Try it >>
Every record here needs to be duplicated exactly.

::: Material for the task

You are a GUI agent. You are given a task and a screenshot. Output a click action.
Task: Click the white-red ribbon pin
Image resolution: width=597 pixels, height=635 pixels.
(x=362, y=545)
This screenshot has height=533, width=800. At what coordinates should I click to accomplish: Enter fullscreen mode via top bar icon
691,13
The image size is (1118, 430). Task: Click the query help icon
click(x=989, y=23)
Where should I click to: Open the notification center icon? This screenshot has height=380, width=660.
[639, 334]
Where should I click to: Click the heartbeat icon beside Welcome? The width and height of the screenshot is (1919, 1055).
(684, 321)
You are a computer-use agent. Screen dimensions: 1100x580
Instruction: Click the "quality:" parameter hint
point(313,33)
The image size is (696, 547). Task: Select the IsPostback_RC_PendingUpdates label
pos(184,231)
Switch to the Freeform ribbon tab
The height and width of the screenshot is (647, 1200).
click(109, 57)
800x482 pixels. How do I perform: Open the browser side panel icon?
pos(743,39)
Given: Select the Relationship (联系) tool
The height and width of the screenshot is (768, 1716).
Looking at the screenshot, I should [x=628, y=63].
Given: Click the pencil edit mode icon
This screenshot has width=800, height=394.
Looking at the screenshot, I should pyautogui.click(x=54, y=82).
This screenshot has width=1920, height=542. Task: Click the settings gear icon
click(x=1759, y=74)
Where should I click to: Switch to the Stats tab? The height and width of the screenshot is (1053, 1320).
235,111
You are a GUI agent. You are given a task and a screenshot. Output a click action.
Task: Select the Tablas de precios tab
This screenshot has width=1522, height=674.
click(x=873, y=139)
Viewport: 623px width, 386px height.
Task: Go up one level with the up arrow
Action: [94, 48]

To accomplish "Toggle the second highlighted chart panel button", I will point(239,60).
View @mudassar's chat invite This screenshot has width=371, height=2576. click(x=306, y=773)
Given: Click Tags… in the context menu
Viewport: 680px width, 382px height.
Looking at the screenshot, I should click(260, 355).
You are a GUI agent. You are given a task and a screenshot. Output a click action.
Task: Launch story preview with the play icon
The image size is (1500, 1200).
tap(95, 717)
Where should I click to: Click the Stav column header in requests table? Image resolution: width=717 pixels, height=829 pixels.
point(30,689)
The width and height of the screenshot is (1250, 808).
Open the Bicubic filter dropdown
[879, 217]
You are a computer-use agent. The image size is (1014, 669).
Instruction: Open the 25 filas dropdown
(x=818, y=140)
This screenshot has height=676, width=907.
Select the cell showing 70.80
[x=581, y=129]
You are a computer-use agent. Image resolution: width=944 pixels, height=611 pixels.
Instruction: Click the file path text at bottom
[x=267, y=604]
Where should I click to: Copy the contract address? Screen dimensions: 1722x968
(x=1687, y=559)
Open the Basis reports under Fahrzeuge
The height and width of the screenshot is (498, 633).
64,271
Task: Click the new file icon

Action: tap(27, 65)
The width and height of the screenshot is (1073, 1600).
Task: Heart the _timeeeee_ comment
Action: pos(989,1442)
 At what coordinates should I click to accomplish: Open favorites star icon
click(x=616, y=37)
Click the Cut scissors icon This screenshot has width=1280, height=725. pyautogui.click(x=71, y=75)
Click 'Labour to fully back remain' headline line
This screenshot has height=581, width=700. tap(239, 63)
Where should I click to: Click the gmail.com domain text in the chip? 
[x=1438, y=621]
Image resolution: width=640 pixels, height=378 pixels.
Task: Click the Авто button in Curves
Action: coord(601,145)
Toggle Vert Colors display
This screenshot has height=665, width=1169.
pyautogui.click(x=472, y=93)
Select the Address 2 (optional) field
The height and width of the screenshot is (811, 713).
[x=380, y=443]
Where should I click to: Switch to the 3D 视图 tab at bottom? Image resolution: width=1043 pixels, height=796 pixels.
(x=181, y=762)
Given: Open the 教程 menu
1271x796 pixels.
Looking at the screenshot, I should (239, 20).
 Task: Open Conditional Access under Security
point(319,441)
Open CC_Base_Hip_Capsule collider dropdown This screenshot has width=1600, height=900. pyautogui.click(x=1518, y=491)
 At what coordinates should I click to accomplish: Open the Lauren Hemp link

::::::

Output for this task >>
You are a GUI agent. You are given a task and a screenshot. Output a click action.
Task: Click the white-red ribbon pin
Image resolution: width=597 pixels, height=635 pixels.
(x=362, y=545)
This screenshot has height=533, width=800. At what coordinates should I click to accomplish: Enter fullscreen mode via top bar icon
691,13
The image size is (1118, 430). Task: Click the query help icon
click(x=989, y=23)
Where should I click to: Open the notification center icon? This screenshot has height=380, width=660.
[639, 334]
Where should I click to: Click the heartbeat icon beside Welcome? The width and height of the screenshot is (1919, 1055).
(684, 321)
You are a computer-use agent. Screen dimensions: 1100x580
Instruction: Click the "quality:" parameter hint
point(313,33)
The image size is (696, 547). Task: Select the IsPostback_RC_PendingUpdates label
pos(184,231)
Switch to the Freeform ribbon tab
The height and width of the screenshot is (647, 1200).
click(109, 57)
800x482 pixels. How do I perform: Open the browser side panel icon?
pos(743,39)
Given: Select the Relationship (联系) tool
The height and width of the screenshot is (768, 1716).
Looking at the screenshot, I should [x=628, y=63].
Given: Click the pencil edit mode icon
This screenshot has width=800, height=394.
Looking at the screenshot, I should pyautogui.click(x=54, y=82).
This screenshot has width=1920, height=542. Task: Click the settings gear icon
click(x=1759, y=74)
Where should I click to: Switch to the Stats tab? The height and width of the screenshot is (1053, 1320).
235,111
You are a GUI agent. You are given a task and a screenshot. Output a click action.
Task: Select the Tablas de precios tab
This screenshot has width=1522, height=674.
click(x=873, y=139)
Viewport: 623px width, 386px height.
Task: Go up one level with the up arrow
Action: [94, 48]

To accomplish "Toggle the second highlighted chart panel button", I will point(239,60).
View @mudassar's chat invite This screenshot has width=371, height=2576. click(x=306, y=773)
Given: Click Tags… in the context menu
Viewport: 680px width, 382px height.
Looking at the screenshot, I should click(260, 355).
You are a GUI agent. You are given a task and a screenshot. Output a click action.
Task: Launch story preview with the play icon
The image size is (1500, 1200).
tap(95, 717)
Where should I click to: Click the Stav column header in requests table? Image resolution: width=717 pixels, height=829 pixels.
point(30,689)
The width and height of the screenshot is (1250, 808).
Open the Bicubic filter dropdown
[879, 217]
You are a computer-use agent. The image size is (1014, 669).
Instruction: Open the 25 filas dropdown
(x=818, y=140)
This screenshot has height=676, width=907.
Select the cell showing 70.80
[x=581, y=129]
You are a computer-use agent. Image resolution: width=944 pixels, height=611 pixels.
Instruction: Click the file path text at bottom
[x=267, y=604]
Where should I click to: Copy the contract address? Screen dimensions: 1722x968
(x=1687, y=559)
Open the Basis reports under Fahrzeuge
The height and width of the screenshot is (498, 633).
64,271
Task: Click the new file icon

Action: tap(27, 65)
The width and height of the screenshot is (1073, 1600).
Task: Heart the _timeeeee_ comment
Action: pos(989,1442)
 At what coordinates should I click to accomplish: Open favorites star icon
click(x=616, y=37)
Click the Cut scissors icon This screenshot has width=1280, height=725. pyautogui.click(x=71, y=75)
Click 'Labour to fully back remain' headline line
This screenshot has height=581, width=700. tap(239, 63)
Where should I click to: Click the gmail.com domain text in the chip? 
[x=1438, y=621]
Image resolution: width=640 pixels, height=378 pixels.
Task: Click the Авто button in Curves
Action: coord(601,145)
Toggle Vert Colors display
This screenshot has height=665, width=1169.
pyautogui.click(x=472, y=93)
Select the Address 2 (optional) field
The height and width of the screenshot is (811, 713).
[x=380, y=443]
Where should I click to: Switch to the 3D 视图 tab at bottom? Image resolution: width=1043 pixels, height=796 pixels.
(x=181, y=762)
Given: Open the 教程 menu
1271x796 pixels.
Looking at the screenshot, I should (239, 20).
 Task: Open Conditional Access under Security
point(319,441)
Open CC_Base_Hip_Capsule collider dropdown This screenshot has width=1600, height=900. pyautogui.click(x=1518, y=491)
 At what coordinates should I click to accomplish: Open the Lauren Hemp link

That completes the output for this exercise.